4. The word ‘distresses’, 2 Corinthians 6:4, in Greek is ‘stenochoria’ and it means a narrowness of space, want of room.
The road to preaching salvation to the Jew and Gentile was not a downhill run for Paul and his companions. The Jewish people generally rejected Paul, and the Gentiles treated the gospel as an intriguing concept of worldly wisdom, 1 Corinthians 1:21-24. Paul and his companions found quickly what Jesus meant in John 7:7, and John 17:14. The world hates those who expose their sins.

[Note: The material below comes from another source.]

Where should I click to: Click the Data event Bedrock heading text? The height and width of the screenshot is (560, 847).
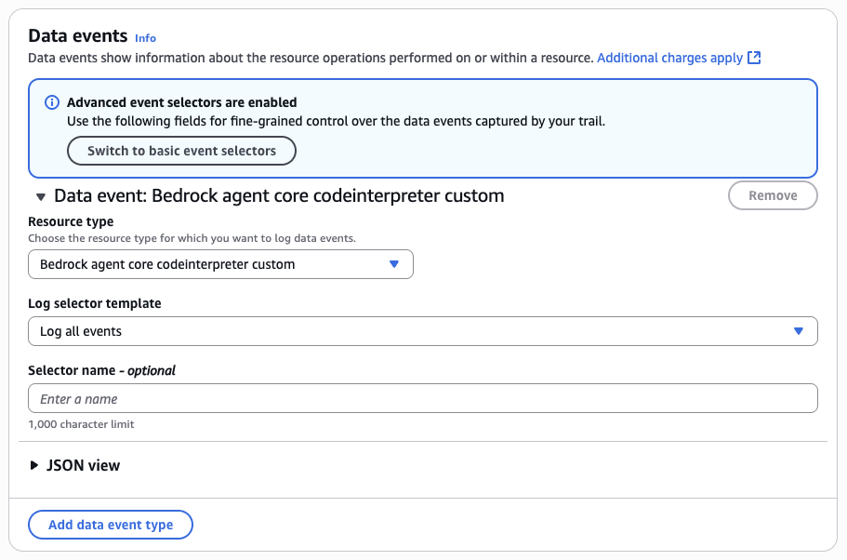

5. The word ‘beatings’, 2 Corinthians 6:5, in Greek is ‘plege’ and it means a blow, stroke, the person struck.
Looking ahead to 2 Corinthians 11:24-25, Paul spoke of the five times that he received forty save one stroke from the Jews. Other beatings with rods occurred at the hands of Romans, Acts 16:22-23.

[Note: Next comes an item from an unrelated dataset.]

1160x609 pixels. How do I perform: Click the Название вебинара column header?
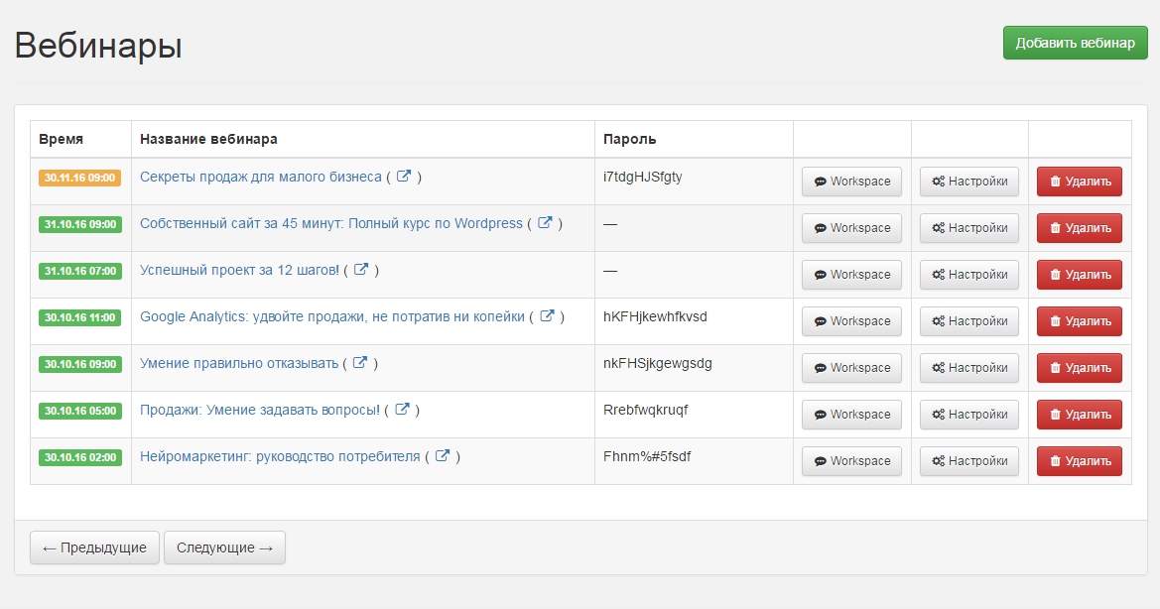click(208, 140)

6. The word ‘imprisonment’, 2 Corinthians 6:5, in Greek is ‘phulake’ and it means a place for keeping others in, a ward, or prison, Acts 13:50 / Acts 14:15 / Acts 16:19 / Acts 16:24 / Acts 19:29 / Acts 21:30.
7. The word ‘riots’, 2 Corinthians 6:5, in Greek is ‘akatastasia’ and it means an unsettled state; disorder, commotion, tumult, sedition.
When Paul was in Ephesus, a great tumult arose being orchestrated by Demetrius the silversmith, Acts 19:28-32.
8. The words ‘hard work’, 2 Corinthians 6:5, in Greek is ‘kopos’ and it means a striking, beating, toil, trouble, suffering, weariness, fatigue.
9. The words ‘sleepless nights’, 2 Corinthians 6:5, in Greek is ‘agrupnia’ and it means sleeplessness, waking, watching.
10. The word ‘hunger’, 2 Corinthians 6:5, in Greek is ‘nesteia’ and it means not eating, causing hunger, starving.
11. The word ‘purity’, 2 Corinthians 6:6, in Greek is ‘hagnotes’ and it means purity, chastity.
What Paul preached was from the sincerity and purity of divine revelation and never any of his own ideas, 2 Corinthians 2:17.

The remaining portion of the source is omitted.